Rosemary and garlic grilled pork loin

4
4
4
Smartpoints value per serving
Total Time
37 min
Prep
12 min
Cook
25 min
Serves
4
Difficulty
Easy
The intense flavors of garlic and rosemary complement tender pork loin in this recipe. In under 40 minutes this brightly flavored pork can satisfy a rushed weeknight dinner or an upscale special occasion.

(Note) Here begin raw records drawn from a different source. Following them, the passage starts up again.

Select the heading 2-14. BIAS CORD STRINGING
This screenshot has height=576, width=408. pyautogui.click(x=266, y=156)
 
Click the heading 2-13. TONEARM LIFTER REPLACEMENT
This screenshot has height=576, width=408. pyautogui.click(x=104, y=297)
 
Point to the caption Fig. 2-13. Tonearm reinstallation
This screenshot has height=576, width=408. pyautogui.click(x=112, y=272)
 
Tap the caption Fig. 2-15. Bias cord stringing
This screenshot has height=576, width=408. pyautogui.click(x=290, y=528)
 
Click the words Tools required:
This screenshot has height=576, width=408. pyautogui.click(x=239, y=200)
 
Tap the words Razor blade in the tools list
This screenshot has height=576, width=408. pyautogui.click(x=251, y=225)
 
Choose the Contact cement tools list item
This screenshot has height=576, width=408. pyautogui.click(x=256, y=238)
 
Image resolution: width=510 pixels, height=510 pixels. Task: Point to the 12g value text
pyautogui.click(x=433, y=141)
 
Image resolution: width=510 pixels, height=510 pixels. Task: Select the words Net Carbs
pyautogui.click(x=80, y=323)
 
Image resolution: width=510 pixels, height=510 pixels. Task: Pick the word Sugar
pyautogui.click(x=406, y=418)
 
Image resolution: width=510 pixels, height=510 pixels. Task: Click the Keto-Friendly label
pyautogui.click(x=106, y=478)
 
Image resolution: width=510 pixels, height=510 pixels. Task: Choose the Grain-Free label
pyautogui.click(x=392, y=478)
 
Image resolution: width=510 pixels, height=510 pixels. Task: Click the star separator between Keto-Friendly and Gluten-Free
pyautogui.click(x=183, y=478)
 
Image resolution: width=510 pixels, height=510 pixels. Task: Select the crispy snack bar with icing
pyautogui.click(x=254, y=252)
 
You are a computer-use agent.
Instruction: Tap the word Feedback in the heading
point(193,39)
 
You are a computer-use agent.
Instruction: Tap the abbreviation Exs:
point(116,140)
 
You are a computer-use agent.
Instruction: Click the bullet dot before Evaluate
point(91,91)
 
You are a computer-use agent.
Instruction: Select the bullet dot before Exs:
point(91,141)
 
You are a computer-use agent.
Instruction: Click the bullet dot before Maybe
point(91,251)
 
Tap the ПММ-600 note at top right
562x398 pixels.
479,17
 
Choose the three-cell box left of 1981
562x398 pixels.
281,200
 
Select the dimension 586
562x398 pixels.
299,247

Get the pork marinating during a work day or busy weekend day for an easy and deeply flavored main dish. Pair with a simple salad of peppery arugula, halved grape tomatoes and sliced crush cucumbers dressed with a light red wine vinaigrette. Pan seared zucchini and crookneck squash make an excellent and colorful side dish. Cut your squash into thin slices and sprinkle with a little olive oil, salt and pepper. Heat a large skillet over medium-high heat and cook squash until tender and a little browned, stirring frequently.

Ingredients

uncooked lean pork tenderloin

1 pound(s), use one whole loin

olive oil

1 Tbsp

garlic clove(s)

3 medium clove(s), crushed

rosemary

2 Tbsp, fresh

table salt

½ tsp

black pepper

1 tsp

arugula

4 cup(s)

fat free red wine vinaigrette

½ cup(s)

Instructions

  1. Place pork on a large sheet of plastic wrap. In a small bowl, mix together oil, garlic, rosemary, salt and pepper, crushing rosemary slightly with a spoon as you mix; spread mixture over pork, covering entire surface. Wrap loin tightly in plastic wrap and refrigerate for at least one hour (and up to overnight).
  2. Prepare grill for medium-hot indirect cooking or preheat oven to 425°F.
  3. Remove plastic wrap and place pork on grill. Grill, turning occasionally, until a meat thermometer inserted in center reads 160°F, about 25 minutes. Or indoors, place tenderloin in a shallow roasting pan and roast until internal temperature reaches 160°F, about 20 minutes. (Note: Pork loin can be pink and juicy inside and be fully cooked, but it is important that the internal temperature be at least 160°F.)
  4. Remove pork from grill or oven and let rest for 10 minutes before slicing. Toss arugula with vinaigrette and serve with pork. Yields about 3 ounces of pork and 1 cup of arugula per serving.